Research on Key Technologies of Reliability in Deduplication-based Storage Systems (NSFC No. 61772439, 2018.01~2018.12, PI: Dr. Mao).
Research on the Data Layout and Buffer Management Strategies for SSD-based Disk Arrays (NSFC No. 61472336, 2015.01~2018.12, PI: Dr. Wu).
Research on the Data Deduplication in Cloud Storage Systems (NSFC No. 61402385, 2015.01~2017.12, PI: Dr. Mao).
Completed: Research on the Performance and Reliability Improvement of eMMC Storage in Android Platforms (Huawei, 2014.12-, PI: Dr. Mao).
Completed:Research on the Availability Technology of the Cloud Storage Systems (Scientific Research Foundation for the Returned Overseas Chinese Scholars, State Education Ministry, 2014.01~2016.12, PI: Dr. Mao).
Completed: Research on the design and implementation of a variable-size chunking based data deduplication system (The State Key Laboratory of High-end Server & Storage Technology, 2014.10~2016.4, PI: Dr. Wu).
Completed: Research on the Performance and Energy Efficiency of Data Restore in Deduplication-based Storage Systems (NSFC No. 61100033, 2012.01~2014.12, PI: Dr. Wu).
Completed: Research on the Availability Technology in Big Data Storage Systems (Huawei Innovation Research Program, 2014.01~2014.12, PI: Dr. Mao. Evaluation: Excellence).
1. Primary Data Deduplication: The data deduplication technology has been demonstrated to be very effective in the cloud backup and archiving applications. Recently, applying data deduplication in primary storage systems, such as VM platforms, becomes popular. However, the delay and power consumption of the restore operations from a deduplicated primary storage can be significantly higher than those without deduplication. The main reason lies in the fact that a file or block is split into multiple small data chunks that are often located in non-sequential locations on HDDs after deduplication, which can cause a subsequent read operation to invoke many HDD I/O requests involving multiple disk seeks. To address this problem, we are investigating various approaches. The preliminary results have been accepted by IPDPS'17, MSST'17, ICPADS'16, IPDPS'14, ACM Transactions on Storage (2014), NAS'12, OSDI'12 (poster), SOCC'13 (poster).
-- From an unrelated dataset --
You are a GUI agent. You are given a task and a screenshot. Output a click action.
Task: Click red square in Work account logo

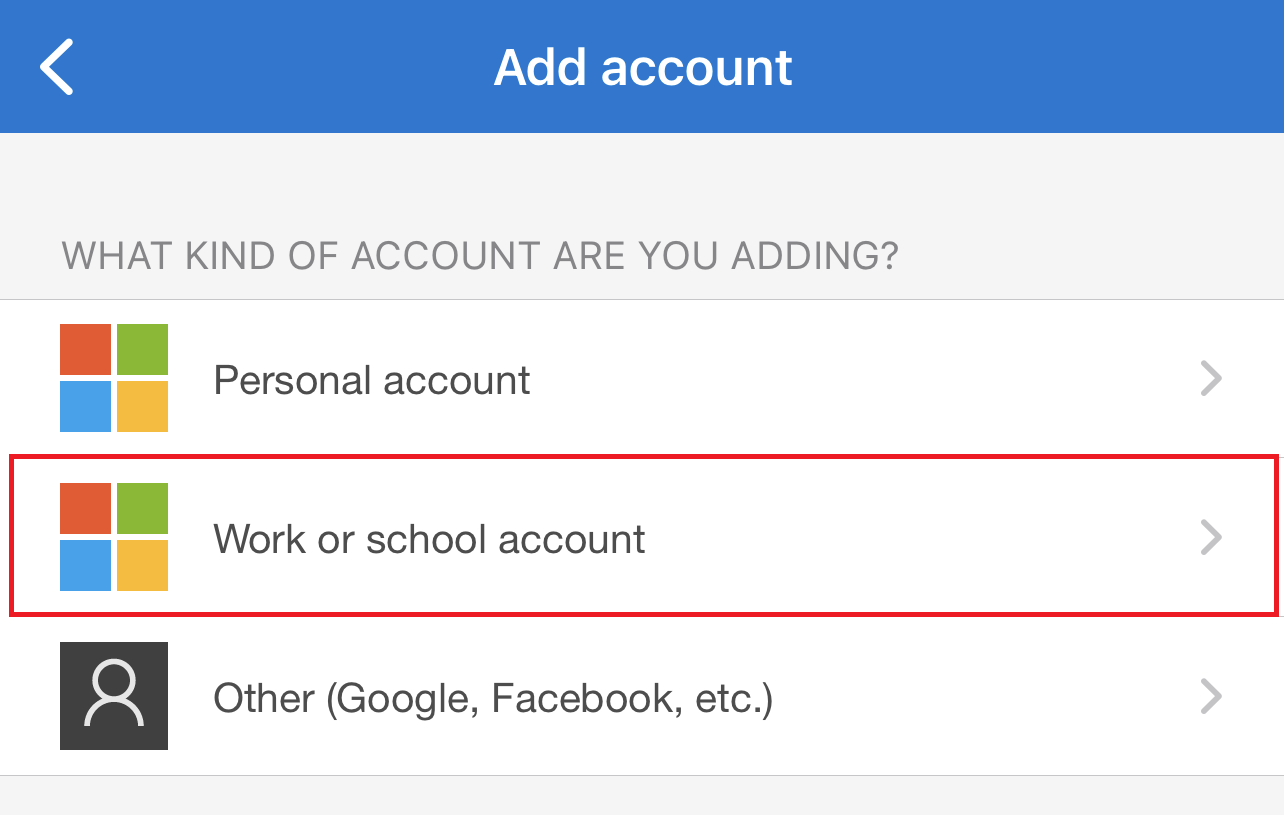[x=86, y=509]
2. Systems for the New Storage Devices: Recently, various new storage devices (such as flash-based SSD, PRAM, et. al.) become popular in the storage systems and some are deployed in the real environment. However, the traditional storage systems are designed for the HDD-based storage systems, not for the new storage devices. The advantages of the new storage devices are not fully exploited by the upper applications. We are in the process to design new File systems, I/O scheduling, data placement and storage systems with hybrid devices. The preliminary results have been appeared in IEEE Transactions on Parallel and Distributed Systems (2017), IPDPS'17, ACM Transactions on Storage (2016, 2012), ICS'16, ICA3PP'15, ICA3PP'14, Cluster'12 and IPDPS'10.
3. High Available Storage Systems: Data centers are consisting of hundreds and thousands of electronic components, including NICs, CPUs, Disks and so on. Device failures in such an environment become common case rather than exception. Thus fast recovery from device failures, including partial and complete failures, becomes critical for the availability of large-scale storage systems. We have proposed some efficient data recovery algorithms and systems, please see our published papers in IEEE Transactions on Parallel and Distributed Systems (2016), IEEE Transactions on Computers (2016, 2015, 2011), IPDPS'15, USENIX LISA'12, USENIX FAST'09 and ICPADS'09.